● **提示テキスト**

----

東京都美術館の “The UKIYO-E 2020 ― 日本三大浮世絵コレクション”が、無事開幕いたしました!

 

(注:館内は写真撮影禁止です。特別な許可を得て撮影しています。)

 

 

今年開館40周年を迎えた原宿の太田記念美術館。

10万点を超える所蔵数を誇る長野県の日本浮世絵博物館。

そして、重要文化財や重要美術品を多数含むコレクションで知られる平木浮世絵財団。

いわゆる、“日本三大浮世絵コレクション” が初めて一堂に会した歴史的な展覧会です。

 

出展数は前後期合わせて約450点!

墨一色の版や一枚一枚手塗りしていた頃の初期浮世絵から始まって、

 

 

 

多色摺の版画 (=錦絵) が発明された頃の鈴木春信の名品の数々や、

 

 

 

世界的にも人気が高い東洲斎写楽の大首絵の数々、

 

東洲斎写楽 《三代目大谷鬼次の江戸兵衛》  大判錦絵 寛政6年 (1794) 5月 日本浮世絵博物館
(注:展示は後期8月25日~9月22日まで)

 

 

 

さらには、浮世絵がもっとも花開いた時代の広重や、国芳の名品まで。

----

● **データセット記録**
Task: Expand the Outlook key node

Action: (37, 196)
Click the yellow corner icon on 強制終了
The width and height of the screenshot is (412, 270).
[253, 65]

----

浮世絵展についての文章のうち、「(注:館内は写真撮影禁止です。特別な許可を得て撮影しています。)」から「に会した歴史的な展覧会です。」までを、両端の語句も含めて一字一句変えずに書き出してください。

(注:館内は写真撮影禁止です。特別な許可を得て撮影しています。)

 

 

今年開館40周年を迎えた原宿の太田記念美術館。

10万点を超える所蔵数を誇る長野県の日本浮世絵博物館。

そして、重要文化財や重要美術品を多数含むコレクションで知られる平木浮世絵財団。

いわゆる、“日本三大浮世絵コレクション” が初めて一堂に会した歴史的な展覧会です。